In my opinion this creates work cultures where there’s no distinction between the cost of the work and the value. The cost is how much of your time and energy and willpower and emotional investment it took to perform a task. And the value is how much competitive advantage and/or profit was provided to the business. Your company should seek to minimize its costs and maximize value, right? Which would mean minimizing how much of employee time is spent at work doing non-valuable things. And maximizing what each person produces.
Sadly, if you don’t provide a clear story about the value you provide you’ll be measured by the cost you incur working. If you want to prove your value to your colleagues/lead/clients you need to actually communicate what you’ve accomplished. Not what you’re working on – your accomplishments. When your face isn’t visible your output neds to be. I did this for years and it allowed me to find tasks that took only an hour but would provide a full day’s value. Then I could either take off the rest of the day or, more likely, work on things that I wanted to do that I knew wouldn’t have a direct visible output.
When I first started managing a team at Square I set up an iDoneThis.com account that asked each of us the same question every evening: “What is different in the world because of your work today?” I like this question because you don’t get to say how you spent your time. I don’t care how somebody I’m paying spent their time – I care what they accomplished. And I’m not interested in providing an incentive structure that rewards worthless, hard tasks.
This is one of the great liberations of remote work – you can just think about the value. What have you actually accomplished today? Is your client/customer satisfied? If so, you did a great job, even if you did it in 15 minutes.
Rule #5: SPINE
Several years ago a close friend pointed out to me that it was obvious to him why I’d get depressed during the work day. He introduced me to a silly acronym “SPINE” that represents the things you need to get each and every day.
A full night’s sleep, no exceptions. If you report to me and you didn’t get enough sleep the night before I’ll ask you to take an afternoon nap. We’re about as useful working while sleep-deprived as we are driving while sleep-deprived: You can do most of it fine but you’ll miss a few details and that can make all the difference.

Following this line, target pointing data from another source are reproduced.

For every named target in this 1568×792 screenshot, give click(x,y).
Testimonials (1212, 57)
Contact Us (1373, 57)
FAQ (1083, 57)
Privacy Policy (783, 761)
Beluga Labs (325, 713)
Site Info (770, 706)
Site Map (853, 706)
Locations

This might be reading a book or dancing to music. It might be sex or going to a movie. Whatever you do for pleasure, do at least one of those things every day.
We need intimacy with someone every day. Parents who’re stuck at home with little ones understand this best when they realize they’d chop off an arm for a single adult conversation. Just being close to someone who understands you whom you can understand makes a world of difference. I believe this is something that needs to be scheduled in alongside work stuff at a very high priority.
One of the great advantages that Silicon Valley-style startups have is that they provide healthy food to their employees. In my time at Square I’ve seen people look healthier a few weeks into joining the company thanks to the food.
When I was first dating my ex-wife we’d plan a day together and she would ask “But when am I going to get exercise?” I was baffled the first few times because she had just exercised the previous day, why’s she doing it again? After a while that question burrowed into me and I started asking it, too. Between 2006 and 2009 I lost 50 pounds and transitioned from being a non-runner to finishing a half-Ironman. Yeah, this is me all braggy-braggy but it’s true and it’s because I made exercise a daily thing, not a sometimes thing. Walking totally counts. So does dancing. Anything where I move my body.
These rules could be distilled into just two: Take care of yourself and take care of the needs of the person who’s paying you. If you do that then there’s no reason you can’t make your job happen in a hammock on a beach somewhere.